→ Elenco:
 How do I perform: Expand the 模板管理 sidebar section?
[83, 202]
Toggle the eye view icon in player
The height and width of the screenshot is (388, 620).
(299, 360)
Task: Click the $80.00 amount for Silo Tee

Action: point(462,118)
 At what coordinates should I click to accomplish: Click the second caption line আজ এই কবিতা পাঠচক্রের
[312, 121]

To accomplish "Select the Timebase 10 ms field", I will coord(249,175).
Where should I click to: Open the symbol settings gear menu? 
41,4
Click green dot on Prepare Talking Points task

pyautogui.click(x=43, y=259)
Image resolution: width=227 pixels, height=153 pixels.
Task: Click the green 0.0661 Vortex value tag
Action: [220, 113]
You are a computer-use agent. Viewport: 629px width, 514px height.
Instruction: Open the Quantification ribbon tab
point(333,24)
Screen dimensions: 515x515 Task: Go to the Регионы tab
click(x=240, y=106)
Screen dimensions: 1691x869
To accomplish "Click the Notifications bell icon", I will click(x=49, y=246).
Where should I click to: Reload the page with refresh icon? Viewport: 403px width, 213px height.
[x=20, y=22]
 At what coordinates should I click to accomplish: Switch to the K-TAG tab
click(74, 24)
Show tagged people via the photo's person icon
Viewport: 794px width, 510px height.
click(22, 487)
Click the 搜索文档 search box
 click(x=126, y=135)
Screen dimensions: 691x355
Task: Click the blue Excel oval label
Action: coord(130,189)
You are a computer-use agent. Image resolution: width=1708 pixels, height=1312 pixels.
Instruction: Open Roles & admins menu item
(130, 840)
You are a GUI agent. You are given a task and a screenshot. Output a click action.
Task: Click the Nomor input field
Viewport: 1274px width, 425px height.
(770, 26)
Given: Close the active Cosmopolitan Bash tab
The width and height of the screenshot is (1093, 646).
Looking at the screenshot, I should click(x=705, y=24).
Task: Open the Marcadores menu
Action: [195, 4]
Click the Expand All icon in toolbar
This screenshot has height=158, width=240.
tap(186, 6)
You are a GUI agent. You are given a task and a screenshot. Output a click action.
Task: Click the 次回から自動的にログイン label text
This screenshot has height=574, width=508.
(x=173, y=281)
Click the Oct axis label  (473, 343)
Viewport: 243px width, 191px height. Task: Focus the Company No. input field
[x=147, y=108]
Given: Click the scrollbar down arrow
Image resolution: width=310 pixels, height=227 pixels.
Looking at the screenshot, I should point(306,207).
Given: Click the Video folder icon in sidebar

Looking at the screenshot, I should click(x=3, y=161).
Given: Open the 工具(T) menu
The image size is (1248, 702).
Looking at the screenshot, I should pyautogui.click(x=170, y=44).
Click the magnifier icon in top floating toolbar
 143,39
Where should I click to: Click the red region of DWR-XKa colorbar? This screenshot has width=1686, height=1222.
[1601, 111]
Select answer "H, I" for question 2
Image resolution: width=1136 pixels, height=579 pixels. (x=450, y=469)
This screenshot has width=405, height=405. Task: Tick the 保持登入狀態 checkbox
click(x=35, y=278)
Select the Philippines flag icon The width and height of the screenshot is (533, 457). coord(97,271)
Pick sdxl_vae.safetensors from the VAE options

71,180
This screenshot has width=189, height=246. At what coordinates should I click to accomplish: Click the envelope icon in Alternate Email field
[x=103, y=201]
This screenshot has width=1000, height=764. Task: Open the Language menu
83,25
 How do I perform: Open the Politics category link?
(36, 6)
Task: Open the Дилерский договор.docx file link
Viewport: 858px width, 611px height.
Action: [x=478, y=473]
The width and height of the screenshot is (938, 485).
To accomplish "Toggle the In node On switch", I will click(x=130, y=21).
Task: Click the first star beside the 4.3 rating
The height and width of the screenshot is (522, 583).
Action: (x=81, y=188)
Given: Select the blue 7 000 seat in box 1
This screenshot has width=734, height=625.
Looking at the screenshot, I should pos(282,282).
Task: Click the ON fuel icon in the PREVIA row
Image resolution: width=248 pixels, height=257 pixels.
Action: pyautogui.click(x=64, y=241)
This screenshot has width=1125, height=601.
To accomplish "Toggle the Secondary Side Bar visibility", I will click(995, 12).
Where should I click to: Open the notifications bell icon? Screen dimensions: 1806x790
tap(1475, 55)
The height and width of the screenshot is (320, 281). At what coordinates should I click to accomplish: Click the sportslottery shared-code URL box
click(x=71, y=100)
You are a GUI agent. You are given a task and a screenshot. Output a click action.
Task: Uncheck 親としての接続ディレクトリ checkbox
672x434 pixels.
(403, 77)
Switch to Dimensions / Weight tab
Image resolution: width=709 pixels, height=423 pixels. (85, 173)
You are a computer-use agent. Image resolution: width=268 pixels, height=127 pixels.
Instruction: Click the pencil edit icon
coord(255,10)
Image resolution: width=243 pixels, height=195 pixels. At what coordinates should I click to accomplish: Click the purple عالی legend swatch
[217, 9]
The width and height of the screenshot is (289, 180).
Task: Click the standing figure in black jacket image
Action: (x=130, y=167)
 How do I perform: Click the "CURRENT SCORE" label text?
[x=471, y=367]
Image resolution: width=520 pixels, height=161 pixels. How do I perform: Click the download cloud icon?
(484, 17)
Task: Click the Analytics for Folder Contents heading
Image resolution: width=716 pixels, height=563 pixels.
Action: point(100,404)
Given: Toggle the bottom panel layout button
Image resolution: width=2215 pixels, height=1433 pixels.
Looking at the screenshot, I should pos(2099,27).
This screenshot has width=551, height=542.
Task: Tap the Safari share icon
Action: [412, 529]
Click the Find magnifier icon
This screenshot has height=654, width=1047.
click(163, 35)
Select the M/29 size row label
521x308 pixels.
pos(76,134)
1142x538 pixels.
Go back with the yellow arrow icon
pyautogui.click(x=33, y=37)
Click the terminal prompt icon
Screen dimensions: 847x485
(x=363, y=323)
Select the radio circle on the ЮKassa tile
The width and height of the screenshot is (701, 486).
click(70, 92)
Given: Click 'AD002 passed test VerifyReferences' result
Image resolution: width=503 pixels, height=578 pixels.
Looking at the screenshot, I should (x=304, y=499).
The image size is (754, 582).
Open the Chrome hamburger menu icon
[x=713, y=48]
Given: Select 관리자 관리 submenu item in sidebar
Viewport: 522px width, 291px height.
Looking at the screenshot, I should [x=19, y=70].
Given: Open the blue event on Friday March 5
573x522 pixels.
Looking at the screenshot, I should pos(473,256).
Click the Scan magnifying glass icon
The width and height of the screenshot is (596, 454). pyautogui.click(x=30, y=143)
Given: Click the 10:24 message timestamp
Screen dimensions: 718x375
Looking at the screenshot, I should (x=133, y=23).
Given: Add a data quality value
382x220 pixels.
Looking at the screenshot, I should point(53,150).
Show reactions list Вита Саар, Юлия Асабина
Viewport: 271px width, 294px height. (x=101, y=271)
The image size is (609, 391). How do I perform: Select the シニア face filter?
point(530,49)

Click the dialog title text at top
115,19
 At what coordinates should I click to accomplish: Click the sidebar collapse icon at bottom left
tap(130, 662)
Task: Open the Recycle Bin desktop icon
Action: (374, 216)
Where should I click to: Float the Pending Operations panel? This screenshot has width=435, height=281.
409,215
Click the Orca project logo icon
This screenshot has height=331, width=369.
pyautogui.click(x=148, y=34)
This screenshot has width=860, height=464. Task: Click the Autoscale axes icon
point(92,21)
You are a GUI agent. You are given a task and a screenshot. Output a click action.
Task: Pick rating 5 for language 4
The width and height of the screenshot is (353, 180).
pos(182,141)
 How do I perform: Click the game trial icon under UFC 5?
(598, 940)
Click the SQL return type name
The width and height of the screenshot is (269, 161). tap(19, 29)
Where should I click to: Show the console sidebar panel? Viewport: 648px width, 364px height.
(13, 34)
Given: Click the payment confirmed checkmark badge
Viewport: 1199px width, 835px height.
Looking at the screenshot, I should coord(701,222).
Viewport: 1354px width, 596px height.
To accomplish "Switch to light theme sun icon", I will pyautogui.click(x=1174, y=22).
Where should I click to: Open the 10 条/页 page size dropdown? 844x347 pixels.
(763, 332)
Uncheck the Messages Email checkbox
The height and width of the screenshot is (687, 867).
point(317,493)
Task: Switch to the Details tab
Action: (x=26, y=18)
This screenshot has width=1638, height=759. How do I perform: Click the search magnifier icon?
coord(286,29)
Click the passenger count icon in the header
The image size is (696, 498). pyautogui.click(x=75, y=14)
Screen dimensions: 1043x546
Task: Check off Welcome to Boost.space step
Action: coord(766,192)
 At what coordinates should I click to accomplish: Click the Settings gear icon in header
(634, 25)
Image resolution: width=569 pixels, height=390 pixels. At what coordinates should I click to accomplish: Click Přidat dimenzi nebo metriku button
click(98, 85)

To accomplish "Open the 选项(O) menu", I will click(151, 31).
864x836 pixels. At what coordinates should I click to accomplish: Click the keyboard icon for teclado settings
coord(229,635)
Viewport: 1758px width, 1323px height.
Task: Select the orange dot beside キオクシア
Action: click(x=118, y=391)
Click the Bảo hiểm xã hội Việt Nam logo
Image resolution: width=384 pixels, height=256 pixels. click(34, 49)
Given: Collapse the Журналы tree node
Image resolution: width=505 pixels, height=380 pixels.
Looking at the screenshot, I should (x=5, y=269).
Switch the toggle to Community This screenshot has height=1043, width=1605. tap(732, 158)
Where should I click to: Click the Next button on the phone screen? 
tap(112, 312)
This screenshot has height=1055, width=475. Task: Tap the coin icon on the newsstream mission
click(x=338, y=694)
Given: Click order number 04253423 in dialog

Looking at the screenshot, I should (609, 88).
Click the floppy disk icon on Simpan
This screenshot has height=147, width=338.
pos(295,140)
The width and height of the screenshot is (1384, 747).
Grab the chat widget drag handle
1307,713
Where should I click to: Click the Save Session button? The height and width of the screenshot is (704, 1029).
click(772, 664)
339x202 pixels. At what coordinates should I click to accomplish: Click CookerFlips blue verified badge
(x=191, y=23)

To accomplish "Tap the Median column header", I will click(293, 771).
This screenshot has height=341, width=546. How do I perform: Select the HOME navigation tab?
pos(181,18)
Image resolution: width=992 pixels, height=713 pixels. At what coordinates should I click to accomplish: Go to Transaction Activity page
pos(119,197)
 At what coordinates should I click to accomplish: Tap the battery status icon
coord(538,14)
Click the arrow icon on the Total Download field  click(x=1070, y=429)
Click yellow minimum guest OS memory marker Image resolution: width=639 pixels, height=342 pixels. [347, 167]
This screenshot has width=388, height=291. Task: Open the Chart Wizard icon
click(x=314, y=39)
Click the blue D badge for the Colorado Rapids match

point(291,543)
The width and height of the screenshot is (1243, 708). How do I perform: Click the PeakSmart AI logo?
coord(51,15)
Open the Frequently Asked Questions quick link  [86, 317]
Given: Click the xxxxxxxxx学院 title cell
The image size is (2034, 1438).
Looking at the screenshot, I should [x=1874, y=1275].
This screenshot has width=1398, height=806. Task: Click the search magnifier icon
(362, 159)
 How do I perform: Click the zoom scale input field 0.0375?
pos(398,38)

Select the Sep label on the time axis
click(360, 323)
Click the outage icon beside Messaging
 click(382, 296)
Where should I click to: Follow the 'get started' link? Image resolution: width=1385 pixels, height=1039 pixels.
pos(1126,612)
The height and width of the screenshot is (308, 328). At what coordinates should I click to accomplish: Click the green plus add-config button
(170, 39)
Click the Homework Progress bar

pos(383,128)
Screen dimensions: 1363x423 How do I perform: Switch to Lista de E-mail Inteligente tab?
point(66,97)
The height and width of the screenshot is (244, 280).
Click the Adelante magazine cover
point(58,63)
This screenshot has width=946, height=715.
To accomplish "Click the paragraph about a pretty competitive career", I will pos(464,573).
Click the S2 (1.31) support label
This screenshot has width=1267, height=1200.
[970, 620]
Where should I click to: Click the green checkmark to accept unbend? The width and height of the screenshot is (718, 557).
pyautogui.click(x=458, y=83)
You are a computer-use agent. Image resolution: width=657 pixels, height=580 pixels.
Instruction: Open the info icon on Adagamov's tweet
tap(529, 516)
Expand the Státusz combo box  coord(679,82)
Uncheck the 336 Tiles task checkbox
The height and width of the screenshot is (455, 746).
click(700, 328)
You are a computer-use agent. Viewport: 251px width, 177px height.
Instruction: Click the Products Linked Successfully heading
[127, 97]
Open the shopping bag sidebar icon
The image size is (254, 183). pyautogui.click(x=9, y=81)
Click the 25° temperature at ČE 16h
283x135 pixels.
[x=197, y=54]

→ Compito da svolgere:
Trova nell'elenco qui sopra ogni riga che contiene la parola "Email" e riportala per intero. Conta la distinzione tra maiuscole e minuscole.

→ La soluzione:
This screenshot has width=189, height=246. At what coordinates should I click to accomplish: Click the envelope icon in Alternate Email field
Uncheck the Messages Email checkbox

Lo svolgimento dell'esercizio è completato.